— Work instruction —
Exactly the lines from the one containing "டாஸ்மாக் விற்பனை நிலையங்களை" to the final line below should be output, and no others.

─── Material supplied

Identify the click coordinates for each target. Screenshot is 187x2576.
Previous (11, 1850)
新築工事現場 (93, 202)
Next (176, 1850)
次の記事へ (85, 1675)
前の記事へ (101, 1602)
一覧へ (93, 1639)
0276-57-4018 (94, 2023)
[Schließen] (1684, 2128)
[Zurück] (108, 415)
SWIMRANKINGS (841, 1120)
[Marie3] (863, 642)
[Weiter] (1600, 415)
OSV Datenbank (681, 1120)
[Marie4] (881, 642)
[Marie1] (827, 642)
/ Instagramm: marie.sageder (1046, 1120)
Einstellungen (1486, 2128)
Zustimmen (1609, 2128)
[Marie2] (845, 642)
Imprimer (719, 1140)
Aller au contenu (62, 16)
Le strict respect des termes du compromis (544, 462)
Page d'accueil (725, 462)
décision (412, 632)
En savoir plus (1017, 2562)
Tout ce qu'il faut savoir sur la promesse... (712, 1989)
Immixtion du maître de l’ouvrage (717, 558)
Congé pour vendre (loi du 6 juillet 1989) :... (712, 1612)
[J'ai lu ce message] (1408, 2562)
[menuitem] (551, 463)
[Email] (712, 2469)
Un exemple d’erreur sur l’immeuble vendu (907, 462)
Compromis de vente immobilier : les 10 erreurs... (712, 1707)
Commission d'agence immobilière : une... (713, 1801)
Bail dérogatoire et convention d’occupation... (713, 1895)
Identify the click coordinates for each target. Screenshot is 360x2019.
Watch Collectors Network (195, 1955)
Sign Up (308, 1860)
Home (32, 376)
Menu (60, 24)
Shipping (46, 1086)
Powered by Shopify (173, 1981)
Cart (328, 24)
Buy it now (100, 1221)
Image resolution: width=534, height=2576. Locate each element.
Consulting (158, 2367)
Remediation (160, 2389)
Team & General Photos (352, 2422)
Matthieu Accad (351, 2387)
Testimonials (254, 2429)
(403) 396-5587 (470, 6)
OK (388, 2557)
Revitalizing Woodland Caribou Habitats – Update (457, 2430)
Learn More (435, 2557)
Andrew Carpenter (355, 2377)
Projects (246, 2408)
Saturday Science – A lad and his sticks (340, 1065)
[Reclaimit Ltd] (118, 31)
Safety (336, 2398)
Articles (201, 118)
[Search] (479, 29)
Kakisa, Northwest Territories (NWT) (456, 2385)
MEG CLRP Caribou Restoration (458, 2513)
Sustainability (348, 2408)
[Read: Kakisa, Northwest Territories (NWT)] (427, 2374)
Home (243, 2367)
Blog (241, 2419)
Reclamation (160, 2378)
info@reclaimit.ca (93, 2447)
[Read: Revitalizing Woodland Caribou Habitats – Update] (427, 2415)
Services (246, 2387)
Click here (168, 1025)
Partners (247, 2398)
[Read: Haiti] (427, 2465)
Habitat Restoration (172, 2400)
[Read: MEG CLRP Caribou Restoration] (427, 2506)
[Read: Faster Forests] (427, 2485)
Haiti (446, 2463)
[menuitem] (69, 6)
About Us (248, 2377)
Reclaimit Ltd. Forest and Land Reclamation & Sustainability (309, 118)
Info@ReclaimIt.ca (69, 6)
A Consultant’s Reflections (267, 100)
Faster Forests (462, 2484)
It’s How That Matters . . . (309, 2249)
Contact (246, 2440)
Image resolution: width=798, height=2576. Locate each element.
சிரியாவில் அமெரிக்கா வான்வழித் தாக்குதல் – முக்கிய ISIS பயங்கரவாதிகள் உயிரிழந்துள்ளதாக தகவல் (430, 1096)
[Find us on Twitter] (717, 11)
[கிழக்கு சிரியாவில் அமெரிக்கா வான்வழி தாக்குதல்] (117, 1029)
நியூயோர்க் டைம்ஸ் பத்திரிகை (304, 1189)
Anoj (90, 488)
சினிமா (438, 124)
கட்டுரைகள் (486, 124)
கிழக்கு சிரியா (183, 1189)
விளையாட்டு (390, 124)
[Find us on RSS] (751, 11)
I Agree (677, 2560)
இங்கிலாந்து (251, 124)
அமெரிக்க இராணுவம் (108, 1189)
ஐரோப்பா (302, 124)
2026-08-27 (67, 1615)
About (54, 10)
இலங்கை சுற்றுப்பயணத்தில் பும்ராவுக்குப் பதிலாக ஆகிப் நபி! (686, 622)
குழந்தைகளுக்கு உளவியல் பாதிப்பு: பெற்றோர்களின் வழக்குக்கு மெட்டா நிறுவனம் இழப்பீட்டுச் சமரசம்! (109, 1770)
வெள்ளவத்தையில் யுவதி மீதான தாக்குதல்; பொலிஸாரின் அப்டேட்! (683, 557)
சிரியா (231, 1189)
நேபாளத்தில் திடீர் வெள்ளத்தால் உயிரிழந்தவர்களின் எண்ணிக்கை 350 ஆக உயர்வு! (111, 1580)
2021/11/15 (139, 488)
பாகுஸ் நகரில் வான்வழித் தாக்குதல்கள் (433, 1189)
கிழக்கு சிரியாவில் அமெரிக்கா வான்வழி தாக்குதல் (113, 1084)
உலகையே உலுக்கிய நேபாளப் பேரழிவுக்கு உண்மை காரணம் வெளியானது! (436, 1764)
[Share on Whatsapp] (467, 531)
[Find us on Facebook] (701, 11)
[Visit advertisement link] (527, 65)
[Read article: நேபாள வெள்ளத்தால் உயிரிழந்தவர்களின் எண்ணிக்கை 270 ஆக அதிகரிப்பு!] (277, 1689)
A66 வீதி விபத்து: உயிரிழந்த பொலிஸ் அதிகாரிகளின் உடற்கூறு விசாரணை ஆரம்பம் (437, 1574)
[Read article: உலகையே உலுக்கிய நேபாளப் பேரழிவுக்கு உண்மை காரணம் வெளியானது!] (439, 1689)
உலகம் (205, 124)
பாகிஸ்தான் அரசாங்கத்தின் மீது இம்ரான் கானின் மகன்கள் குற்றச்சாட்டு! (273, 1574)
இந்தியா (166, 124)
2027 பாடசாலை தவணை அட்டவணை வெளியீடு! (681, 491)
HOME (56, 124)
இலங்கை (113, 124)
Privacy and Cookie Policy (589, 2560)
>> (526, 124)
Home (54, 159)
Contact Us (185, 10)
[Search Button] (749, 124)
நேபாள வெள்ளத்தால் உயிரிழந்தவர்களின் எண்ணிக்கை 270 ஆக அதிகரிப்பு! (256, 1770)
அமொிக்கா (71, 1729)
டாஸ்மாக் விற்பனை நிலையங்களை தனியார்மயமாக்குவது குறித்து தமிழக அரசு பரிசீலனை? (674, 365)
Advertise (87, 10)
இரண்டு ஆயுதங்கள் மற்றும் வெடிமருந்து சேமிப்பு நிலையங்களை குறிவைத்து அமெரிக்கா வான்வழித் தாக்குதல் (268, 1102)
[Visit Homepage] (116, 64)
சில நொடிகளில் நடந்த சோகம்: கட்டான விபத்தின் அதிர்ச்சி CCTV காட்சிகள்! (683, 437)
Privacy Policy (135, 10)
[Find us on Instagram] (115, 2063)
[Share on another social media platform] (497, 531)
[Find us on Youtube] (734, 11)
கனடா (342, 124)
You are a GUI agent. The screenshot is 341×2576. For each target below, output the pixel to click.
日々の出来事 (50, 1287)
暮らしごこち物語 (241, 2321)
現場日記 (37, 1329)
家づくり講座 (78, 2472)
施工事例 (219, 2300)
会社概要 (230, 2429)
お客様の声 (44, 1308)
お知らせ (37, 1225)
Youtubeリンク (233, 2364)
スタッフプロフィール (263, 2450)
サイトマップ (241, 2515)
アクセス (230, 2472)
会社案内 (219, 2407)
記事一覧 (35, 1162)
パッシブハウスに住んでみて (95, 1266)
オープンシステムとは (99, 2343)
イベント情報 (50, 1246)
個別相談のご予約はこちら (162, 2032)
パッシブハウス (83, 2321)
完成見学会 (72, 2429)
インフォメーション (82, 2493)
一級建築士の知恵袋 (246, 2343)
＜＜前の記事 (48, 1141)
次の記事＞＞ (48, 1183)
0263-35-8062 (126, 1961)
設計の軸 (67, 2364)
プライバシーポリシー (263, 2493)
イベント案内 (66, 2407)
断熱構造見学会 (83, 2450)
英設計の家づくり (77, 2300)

──────

— Answer —
டாஸ்மாக் விற்பனை நிலையங்களை தனியார்மயமாக்குவது குறித்து தமிழக அரசு பரிசீலனை? (674, 365)
Advertise (87, 10)
இரண்டு ஆயுதங்கள் மற்றும் வெடிமருந்து சேமிப்பு நிலையங்களை குறிவைத்து அமெரிக்கா வான்வழித் தாக்குதல் (268, 1102)
[Visit Homepage] (116, 64)
சில நொடிகளில் நடந்த சோகம்: கட்டான விபத்தின் அதிர்ச்சி CCTV காட்சிகள்! (683, 437)
Privacy Policy (135, 10)
[Find us on Instagram] (115, 2063)
[Share on another social media platform] (497, 531)
[Find us on Youtube] (734, 11)
கனடா (342, 124)
You are a GUI agent. The screenshot is 341×2576. For each target below, output the pixel to click.
日々の出来事 (50, 1287)
暮らしごこち物語 (241, 2321)
現場日記 (37, 1329)
家づくり講座 (78, 2472)
施工事例 (219, 2300)
会社概要 (230, 2429)
お客様の声 (44, 1308)
お知らせ (37, 1225)
Youtubeリンク (233, 2364)
スタッフプロフィール (263, 2450)
サイトマップ (241, 2515)
アクセス (230, 2472)
会社案内 (219, 2407)
記事一覧 (35, 1162)
パッシブハウスに住んでみて (95, 1266)
オープンシステムとは (99, 2343)
イベント情報 (50, 1246)
個別相談のご予約はこちら (162, 2032)
パッシブハウス (83, 2321)
完成見学会 (72, 2429)
インフォメーション (82, 2493)
一級建築士の知恵袋 (246, 2343)
＜＜前の記事 (48, 1141)
次の記事＞＞ (48, 1183)
0263-35-8062 (126, 1961)
設計の軸 (67, 2364)
プライバシーポリシー (263, 2493)
イベント案内 (66, 2407)
断熱構造見学会 (83, 2450)
英設計の家づくり (77, 2300)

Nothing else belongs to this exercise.